|Date(s):||November 16, 1980|
|Location(s):||District of Columbia, District of Columb | New York, New York|
|Tag(s):||Cold War, Ronald Reagan, Containment, International Relations|
|Course:||“US Since 1945,” Juniata College|
Only days after Ronald Reagan’s 1980 presidential victory, an article in the New York Times explored how his conservative politics would change the nature of the conflicts in El Salvador, Nicaragua, and Guatemala. Alan Riding wrote “Reagan Impact Felt in Central America” as a broad overview of the actions and reactions that happened in the region due to anticipated changes in United States policy. This reporter had credibility on the subject of U.S.-Central American relations because it was his journalistic specialty from 1970-1989.
Alan Riding reported in the article that the Guatemalans greatly anticipated Reagan coming to power “The conservative Government and private sector in Guatemala, which had been strongly critical of President Carter’s human rights campaign, were delighted by his defeat and seemed hopeful of resumed American military assistance to help combat leftist guerrillas.”

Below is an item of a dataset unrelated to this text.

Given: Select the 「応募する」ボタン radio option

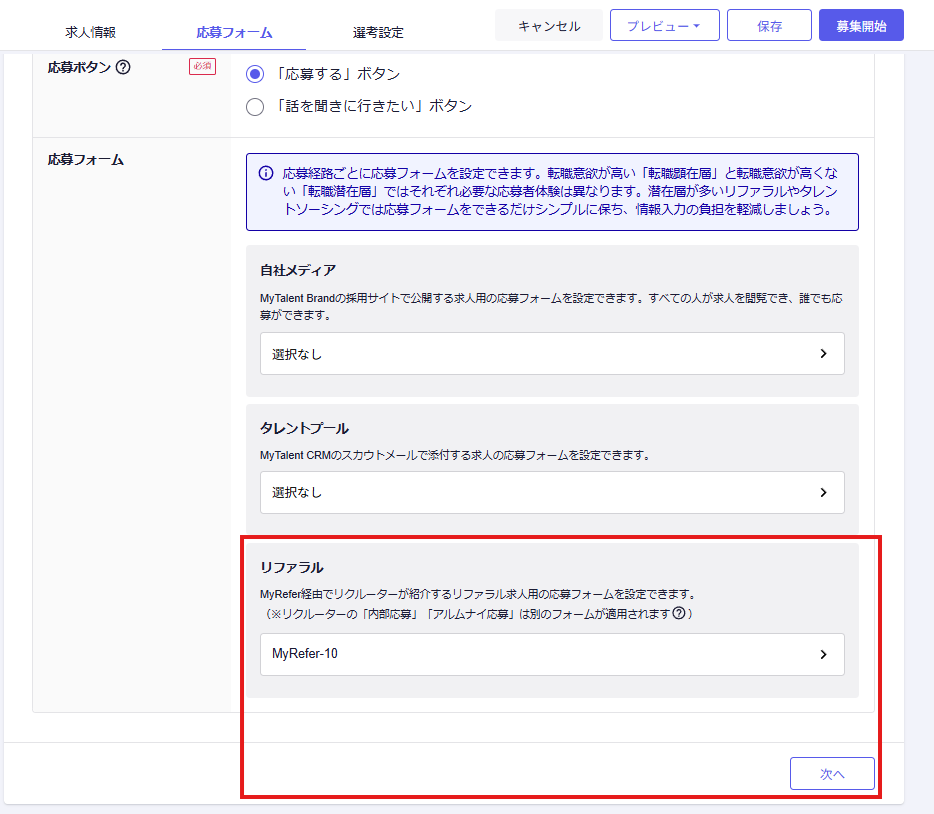Looking at the screenshot, I should 255,74.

The historical context leading up to this involved official policy from the previous administration.
In 1977 President Jimmy Carter ordered a human rights report on the actions of the Guatemalan military. What the study found was later confirmed by the United Nations Commission for Historical Clarification. The Guatemalan military was responsible for 93% of the human rights violations committed during the war, the guerrillas for 3%. The Guatemalan government reacted to these negative findings by refusing United States military aid.
Reagan immediately voiced his support for funding Guatemala once again in his first presidential news conference. He stated: “You can [not] turn away from some country because here and there they do not totally agree with our concept of human rights.” Public opinion at the time about United States involvement in Central American Civil Wars is hard to gauge. While some, like former Peace Corp volunteer John Elder actively participated in the process of bringing Guatemalan refugees to the United States, most Americans remained inactive. The United States Military’s involvement was mostly logistical, so the violence did not have a direct effect on American citizens. Our aid to Guatemala did not cause the same public out rage that Vietnam did because few Americans died. The reinstatement of funding was a political success from Reagan’s point of view and by 1983, most of the Guatemalan countryside was subdued. This episode correctly previewed the situation in Central America and the changes that Ronald Reagan's administration would bring to US policy for that region.